(EXERCISE DATA begins)

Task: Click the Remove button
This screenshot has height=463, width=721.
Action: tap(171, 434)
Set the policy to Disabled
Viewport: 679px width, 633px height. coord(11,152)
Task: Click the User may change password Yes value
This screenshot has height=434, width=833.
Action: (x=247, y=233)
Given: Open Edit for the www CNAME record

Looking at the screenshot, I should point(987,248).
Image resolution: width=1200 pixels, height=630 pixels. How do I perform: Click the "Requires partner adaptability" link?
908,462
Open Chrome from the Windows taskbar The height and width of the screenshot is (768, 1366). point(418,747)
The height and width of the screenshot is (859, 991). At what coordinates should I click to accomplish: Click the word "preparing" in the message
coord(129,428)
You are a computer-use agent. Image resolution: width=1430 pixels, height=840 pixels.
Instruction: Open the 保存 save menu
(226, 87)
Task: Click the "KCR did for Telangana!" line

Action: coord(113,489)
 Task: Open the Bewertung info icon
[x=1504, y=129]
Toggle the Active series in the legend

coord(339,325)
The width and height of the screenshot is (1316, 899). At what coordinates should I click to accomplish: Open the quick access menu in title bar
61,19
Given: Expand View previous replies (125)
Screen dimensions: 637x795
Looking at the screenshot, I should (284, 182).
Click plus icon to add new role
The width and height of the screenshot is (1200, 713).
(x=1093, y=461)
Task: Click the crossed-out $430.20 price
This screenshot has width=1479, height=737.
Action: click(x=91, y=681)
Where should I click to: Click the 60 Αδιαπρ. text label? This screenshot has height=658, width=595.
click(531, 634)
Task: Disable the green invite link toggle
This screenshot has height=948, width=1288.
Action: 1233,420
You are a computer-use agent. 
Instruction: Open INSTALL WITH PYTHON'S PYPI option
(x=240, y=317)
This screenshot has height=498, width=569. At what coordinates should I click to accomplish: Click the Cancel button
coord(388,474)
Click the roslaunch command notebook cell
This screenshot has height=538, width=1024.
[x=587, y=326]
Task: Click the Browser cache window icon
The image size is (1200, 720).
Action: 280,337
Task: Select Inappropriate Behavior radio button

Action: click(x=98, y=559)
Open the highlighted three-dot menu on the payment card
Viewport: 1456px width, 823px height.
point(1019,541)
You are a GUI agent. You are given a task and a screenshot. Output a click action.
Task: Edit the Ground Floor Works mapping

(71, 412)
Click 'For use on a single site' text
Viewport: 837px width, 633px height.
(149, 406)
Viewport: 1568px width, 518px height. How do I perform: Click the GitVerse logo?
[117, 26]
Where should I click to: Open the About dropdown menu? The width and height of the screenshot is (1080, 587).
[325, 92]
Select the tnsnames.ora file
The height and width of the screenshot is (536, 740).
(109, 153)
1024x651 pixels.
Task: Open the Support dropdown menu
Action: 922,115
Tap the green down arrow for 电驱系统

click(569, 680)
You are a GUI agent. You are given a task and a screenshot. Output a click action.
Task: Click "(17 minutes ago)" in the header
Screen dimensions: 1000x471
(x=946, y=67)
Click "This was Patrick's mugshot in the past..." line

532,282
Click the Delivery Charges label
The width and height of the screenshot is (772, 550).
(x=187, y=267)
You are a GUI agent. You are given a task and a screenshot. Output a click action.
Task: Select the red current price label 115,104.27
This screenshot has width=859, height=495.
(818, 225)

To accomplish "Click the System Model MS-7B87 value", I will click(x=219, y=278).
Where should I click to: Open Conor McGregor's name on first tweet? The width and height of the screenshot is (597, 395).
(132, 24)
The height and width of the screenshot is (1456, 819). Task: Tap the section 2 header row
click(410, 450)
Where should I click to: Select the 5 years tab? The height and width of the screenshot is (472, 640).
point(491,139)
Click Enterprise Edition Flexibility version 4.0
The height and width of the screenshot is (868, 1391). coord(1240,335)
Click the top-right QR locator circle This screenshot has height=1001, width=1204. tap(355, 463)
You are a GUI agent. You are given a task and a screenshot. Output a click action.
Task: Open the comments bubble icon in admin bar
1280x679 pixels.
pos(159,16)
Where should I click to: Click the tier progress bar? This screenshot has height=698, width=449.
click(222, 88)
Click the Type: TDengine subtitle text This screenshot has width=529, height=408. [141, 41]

(EXERCISE DATA ends)

- _TASK REQUIREMENTS_
Please copy out each record, character for character.

- _WRITTEN SOLUTION_
Task: Click the Remove button
This screenshot has height=463, width=721.
Action: tap(171, 434)
Set the policy to Disabled
Viewport: 679px width, 633px height. coord(11,152)
Task: Click the User may change password Yes value
This screenshot has height=434, width=833.
Action: (x=247, y=233)
Given: Open Edit for the www CNAME record

Looking at the screenshot, I should point(987,248).
Image resolution: width=1200 pixels, height=630 pixels. How do I perform: Click the "Requires partner adaptability" link?
908,462
Open Chrome from the Windows taskbar The height and width of the screenshot is (768, 1366). point(418,747)
The height and width of the screenshot is (859, 991). At what coordinates should I click to accomplish: Click the word "preparing" in the message
coord(129,428)
You are a computer-use agent. Image resolution: width=1430 pixels, height=840 pixels.
Instruction: Open the 保存 save menu
(226, 87)
Task: Click the "KCR did for Telangana!" line

Action: coord(113,489)
 Task: Open the Bewertung info icon
[x=1504, y=129]
Toggle the Active series in the legend

coord(339,325)
The width and height of the screenshot is (1316, 899). At what coordinates should I click to accomplish: Open the quick access menu in title bar
61,19
Given: Expand View previous replies (125)
Screen dimensions: 637x795
Looking at the screenshot, I should (284, 182).
Click plus icon to add new role
The width and height of the screenshot is (1200, 713).
(x=1093, y=461)
Task: Click the crossed-out $430.20 price
This screenshot has width=1479, height=737.
Action: click(x=91, y=681)
Where should I click to: Click the 60 Αδιαπρ. text label? This screenshot has height=658, width=595.
click(531, 634)
Task: Disable the green invite link toggle
This screenshot has height=948, width=1288.
Action: 1233,420
You are a computer-use agent. 
Instruction: Open INSTALL WITH PYTHON'S PYPI option
(x=240, y=317)
This screenshot has height=498, width=569. At what coordinates should I click to accomplish: Click the Cancel button
coord(388,474)
Click the roslaunch command notebook cell
This screenshot has height=538, width=1024.
[x=587, y=326]
Task: Click the Browser cache window icon
The image size is (1200, 720).
Action: 280,337
Task: Select Inappropriate Behavior radio button

Action: click(x=98, y=559)
Open the highlighted three-dot menu on the payment card
Viewport: 1456px width, 823px height.
point(1019,541)
You are a GUI agent. You are given a task and a screenshot. Output a click action.
Task: Edit the Ground Floor Works mapping

(71, 412)
Click 'For use on a single site' text
Viewport: 837px width, 633px height.
(149, 406)
Viewport: 1568px width, 518px height. How do I perform: Click the GitVerse logo?
[117, 26]
Where should I click to: Open the About dropdown menu? The width and height of the screenshot is (1080, 587).
[325, 92]
Select the tnsnames.ora file
The height and width of the screenshot is (536, 740).
(109, 153)
1024x651 pixels.
Task: Open the Support dropdown menu
Action: 922,115
Tap the green down arrow for 电驱系统

click(569, 680)
You are a GUI agent. You are given a task and a screenshot. Output a click action.
Task: Click "(17 minutes ago)" in the header
Screen dimensions: 1000x471
(x=946, y=67)
Click "This was Patrick's mugshot in the past..." line

532,282
Click the Delivery Charges label
The width and height of the screenshot is (772, 550).
(x=187, y=267)
You are a GUI agent. You are given a task and a screenshot. Output a click action.
Task: Select the red current price label 115,104.27
This screenshot has width=859, height=495.
(818, 225)

To accomplish "Click the System Model MS-7B87 value", I will click(x=219, y=278).
Where should I click to: Open Conor McGregor's name on first tweet? The width and height of the screenshot is (597, 395).
(132, 24)
The height and width of the screenshot is (1456, 819). Task: Tap the section 2 header row
click(410, 450)
Where should I click to: Select the 5 years tab? The height and width of the screenshot is (472, 640).
point(491,139)
Click Enterprise Edition Flexibility version 4.0
The height and width of the screenshot is (868, 1391). coord(1240,335)
Click the top-right QR locator circle This screenshot has height=1001, width=1204. tap(355, 463)
You are a GUI agent. You are given a task and a screenshot. Output a click action.
Task: Open the comments bubble icon in admin bar
1280x679 pixels.
pos(159,16)
Where should I click to: Click the tier progress bar? This screenshot has height=698, width=449.
click(222, 88)
Click the Type: TDengine subtitle text This screenshot has width=529, height=408. [141, 41]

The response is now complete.